A vision of a [insert brand name] dream kitchen forever gleamingly immaculate yet warmly inviting enters my mind with a flame of desire. Before I know it, I’m shooting up into the air, but instinctively fold my wings enabling me to come back down with a slight bump. I gently allow the thought to evaporate, bringing my attention back to the present moment.

Michael smiles ironically and continues, “The citizens of Holy Heaven look down on Happy Valley as vulgar and call it Blingville. Traditionalists sneer that a fertile field and a team of oxen were good enough for the ancient Egyptians, so why the need for designer shopping malls displaying the latest fashions the moment they enter the designer’s imagination, available in all sizes and colours or even made to measure?” (Here I focus determinedly on my breath to keep my mind away from [insert favourite fashion brand] and on Higher Things.) “They say such sensual pleasures belong properly in Asphodel Meadows, but the residents of Happy Valley insist, while the lotus eaters of Asphodel Meadows are not bothered.

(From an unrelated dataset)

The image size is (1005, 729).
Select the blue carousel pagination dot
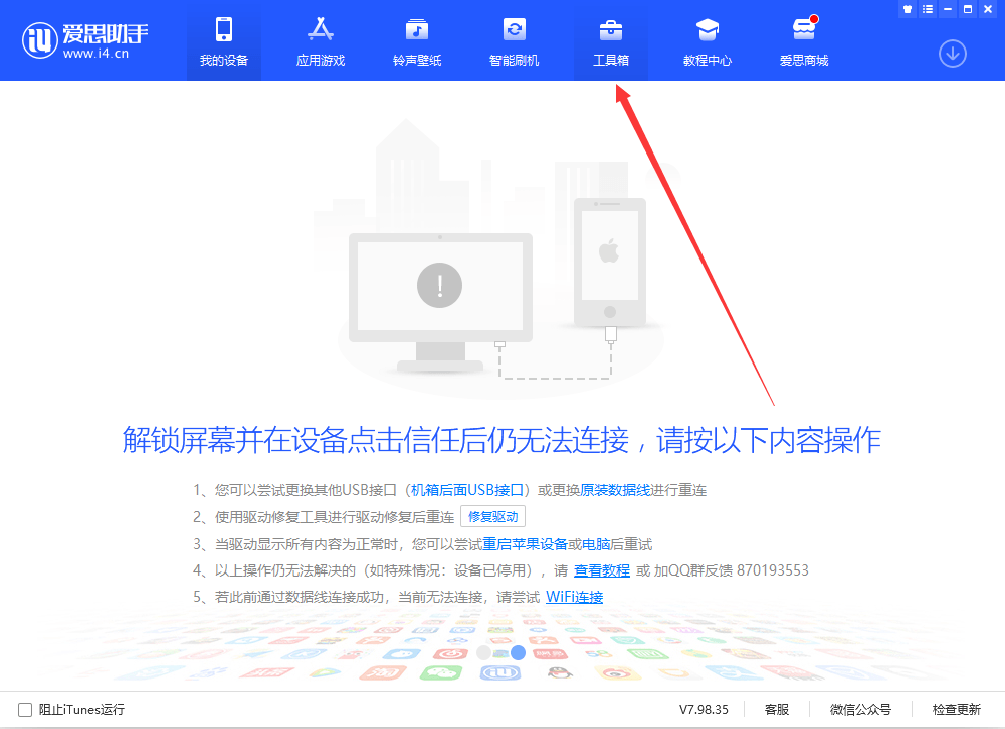[x=518, y=651]
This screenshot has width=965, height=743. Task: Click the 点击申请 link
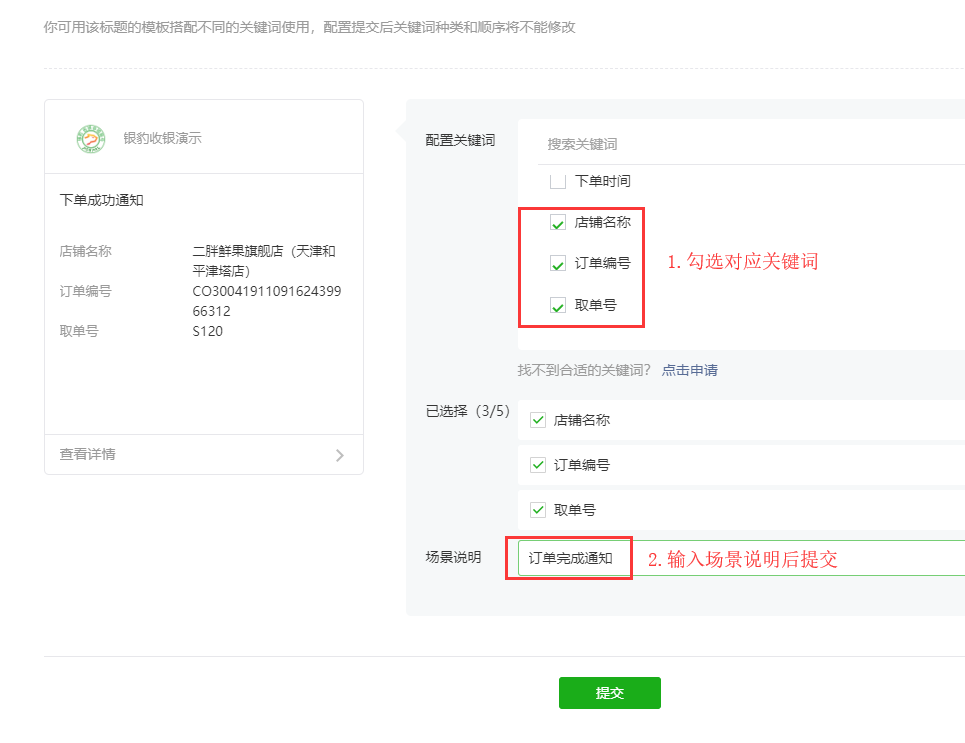(x=689, y=370)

I’ve not visited the whole zone, but I’ve heard there’s a hotel where you can eat a full English breakfast three times a day, without clogging up your arteries. Apparently it’s very popular. Follow it up with a round of golf or a game of tennis, alternatively the favourite spectator sport of celebrity spotting in our most glamorous resort. Perhaps a spot of shopping in our designer malls, then drive the latest sports car to see the film of your choice in 10D at the celestial multiplex … What’s not to like?”

I nod enthusiastically as I contemplate the joys of a life of leisure, keeping my wings firmly folded. And yet at the same time I can’t help myself looking down on such hedonistic aspirations. “I enjoy shopping as much as the next girl, but for all eternity? You cannot be serious! I mean, it’s not exactly spiritual, is it?” #notmyheaven

The people who stop desiring worldly things start desiring heaven and heavenly pleasures. But what are they? — magnified forms of the same old desires, in fact more dangerous than the worldly desires, because with the worldly desires one thing is absolutely certain: you are bound to get frustrated sooner or later. The very nature of them is such that they promise you, but they never fulfill their promises — the goods are never delivered. How long can you remain deceived by them?

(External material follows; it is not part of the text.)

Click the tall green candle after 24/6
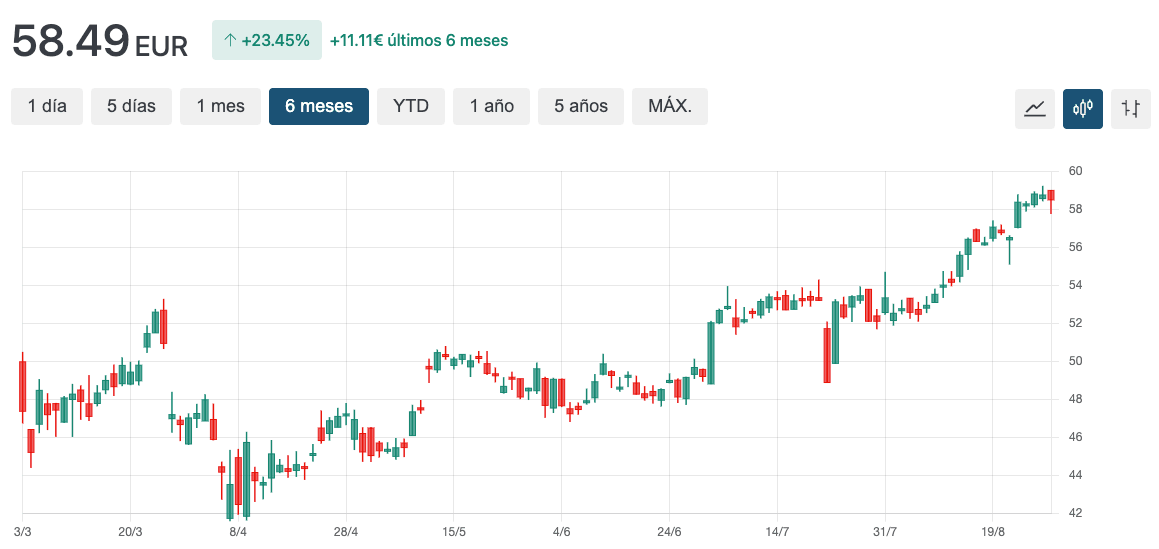Viewport: 1159px width, 549px height. (x=710, y=352)
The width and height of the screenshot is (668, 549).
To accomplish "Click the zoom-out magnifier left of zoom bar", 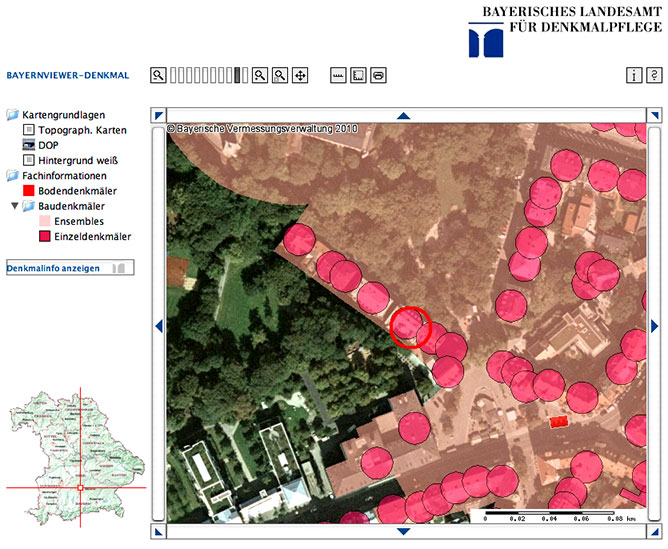I will pos(158,75).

Michael gazes at me intently as he continues. “It is not good work to scorn or patronize these souls in their dream homes. They are younger souls who in turn diss their critics as Holy Joes and live here most contentedly. On Earth many of them led hard-working lives of poverty; others are replicating the wealth and privilege they know and feel entitled to enjoy. Now in Heaven they are reaping their rewards. In their own time they will learn the limits of success and failure.

Furthermore, you are setting up an erroneous division between the so-called spiritual and material worlds. This too is not good work. Indeed, it is what we call maya – illusion and delusion. It is a fall into false consciousness and also into the trap of arrogance, thus separating you from both true reality and love. Do you understand?”

I hang my head in shame, but Michael smiles compassionately. “Don’t take it too hard, Sybil; all spiritual seekers fall into this trap at some stage along their path. There are two ways out: consciousness – seeing through the veil of illusion; and compassion – caring and helping from your heart, as you would for younger brothers and sisters. At the same time you’re right – this is not the end of the story. Older souls need to move on, understanding that this is not all there is.

Have you seen enough of Happy Valley?” I nod contritely. “Then let us turn in the other direction for a completely different view of heaven.”

It is as if the house is on fire, and you are fast asleep, dreaming about a golden palace.